The first contribution of the GeoDataHub to the overall project will be the acquisition and gathering of remote sensing data for the region studied. A second task of the GeoDataHub is to enable the flow of data and information across the interface the other modules. As such, the GeoDataHub will constitute the main platform for the transfer of interdisciplinary data throughout the project.
Task 1 – Identification, gathering and self-acquisition of remote sensing data – The gathering of remote sensing data will focus on two specific scales: the first one is the large-scale, low resolution
data, relying on satellite images, aerial images and aggregated products (cryoland.eu data for snow cover, gridded Meteoswiss data for rainfall, temperature and solar radiation). The satellite images used will mostly consist of Landsat-7 and Landsat-8 data, freely available every 8 days at resolutions ranging from 15m (panchromatic) to 100m (thermal). The variables that will be collected at the large scale are albedo, surface temperature and surface reflectance in a variety of
spectral bands. In addition, detailed RGB and infrared aerial images will be used for the local study area (Nant- Anzeindaz).

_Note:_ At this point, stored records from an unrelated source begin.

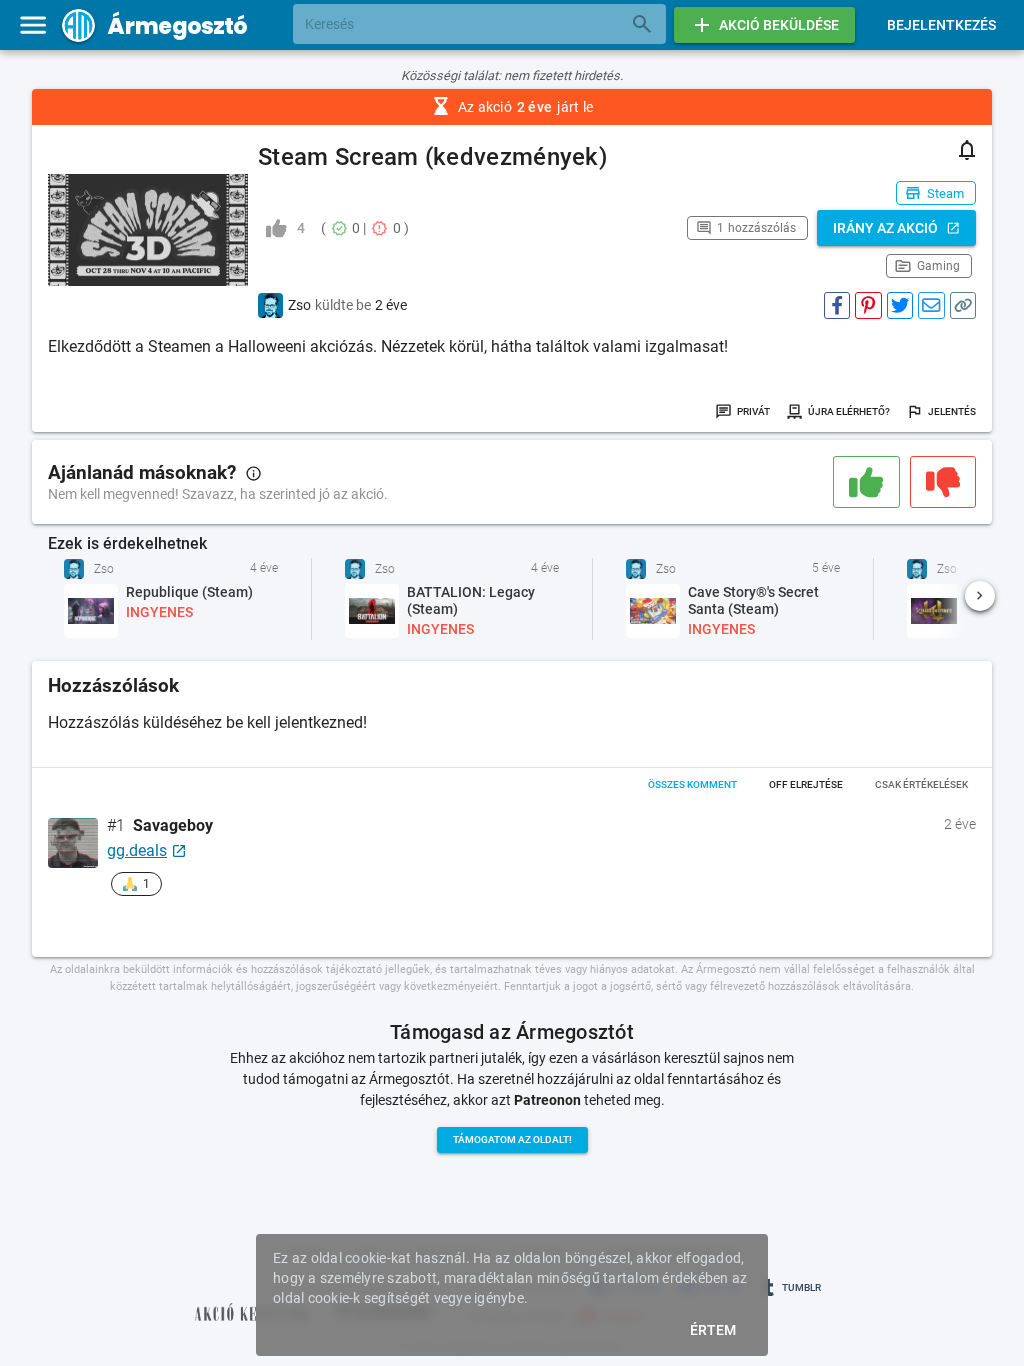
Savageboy (173, 826)
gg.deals (137, 850)
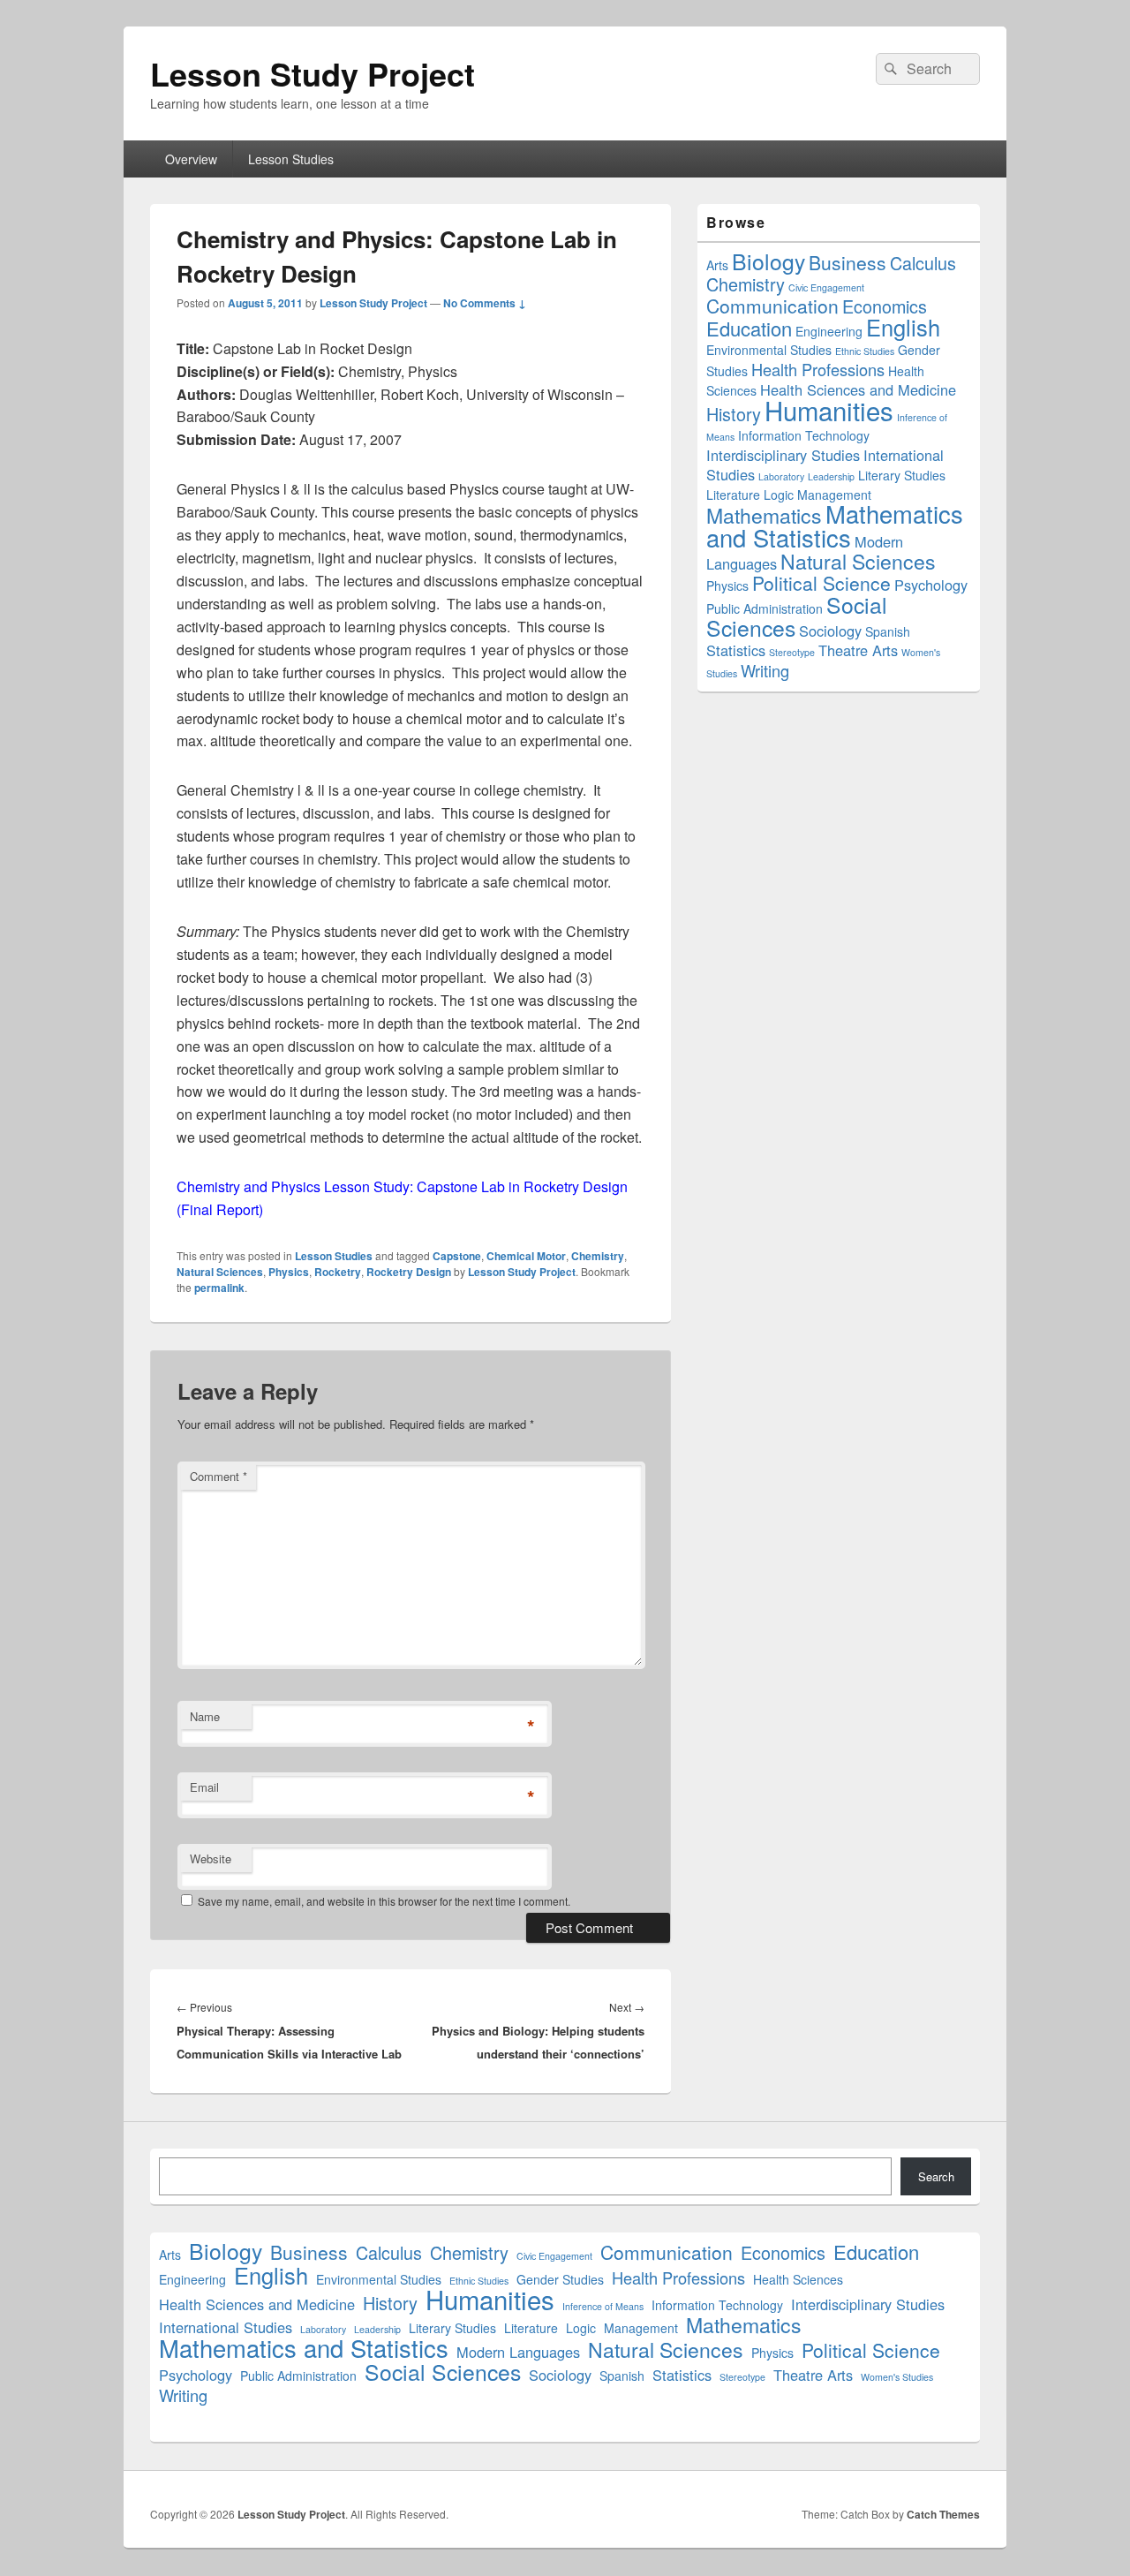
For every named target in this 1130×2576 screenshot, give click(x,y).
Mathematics (764, 515)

The other scale is the small-scale, high-resolution data that will be acquired for specific focus sites (in collaboration with module 3) using equipment that is already operational as at the University of Lausanne and will be brought to the project as in-kind (initially one, then several QuadH2O and HexH2O drones, http://www.quadh2o.com, which are equipped with sensors able to measure point rainfall, i.e. mobile rain gauges, as well as visible and thermal
cameras). On focus sites, drones will be used to measure point rainfall, detailed soil structure imagery and localized day/night temperature changes.
Task 2 – Data organization and spatialization – This task will involve setting up a data server (GeoDataHub) based on the NAS computer infrastructure provided by the University of Lausanne. This server will host and share the entire project the raw data. More importantly, the GeoDataHub will translate all data to a common denominator, which will consist in a series of gridded layers that will serve as inputs to modules 1 to 4. A high-precision digital elevation model for the entire region (swissTLM3D, available at UNIL) will also be included in the GeoDataHub. The production of unified data layers will involve geostatistical interpolation methods and upscaling/downscaling techniques that will be based on training samples acquired at the focus sites (module 3). An important challenge will be to address the spatialization of non-stationary variables, i.e. presenting trends related to altitude changes, which can be very important for some variables . To this end, specific geostatistical methods will be used.
Task 3 – Data expansion: developing new variables from existing ones – A fundamental role of data integration is to make sense of multiple data such that the final product is more informative
than the sum of its parts. This will be accomplished by processing the layers produced in the above task. The following additional layers will at least be produced and made available to the other modules. Using the Landsat images, maps of predictors for the distribution of ecosystems will be produced. Based on albedo values, the presence or absence of snow cover will be derived on a sub-monthly basis for the last 43 years (the Landsat perspective), and used in models of vegetation, soils, permafrost and hydrology. The resulting time-series will also allow directly retrieving spatial information on permafrost, vegetation (e.g. using NDVI) and presence of water bodies (e.g. NDWI). Pansharpening will be used to integrate satellite data with existing databases that are available at a higher temporal resolution.
Based on drone surveys, close-up photographs will be available of the sediment cover. In collaboration with module 4, these photographs will be used to derive spatialized granulometric curves based on morphological properties, which will be validated against the soil data (module 3) and the vegetation data (module 2). In collaboration with modules 2 and 5, soil moisture maps will be derived from intra-day surface temperature changes. This will be done using the principle of thermal inertia which can allow identifying the thermal properties of soils, which is highly related to the water content. The same input data (e.g. surface temperatures,
albedos) will in turn allow estimating land surface evapotranspiration using an energy balance model to be used in modules 2 and 5.
Automated geomorphological mapping based on spatialized predictors and detailed granulometric signatures determined at focus sites (see details in module 4).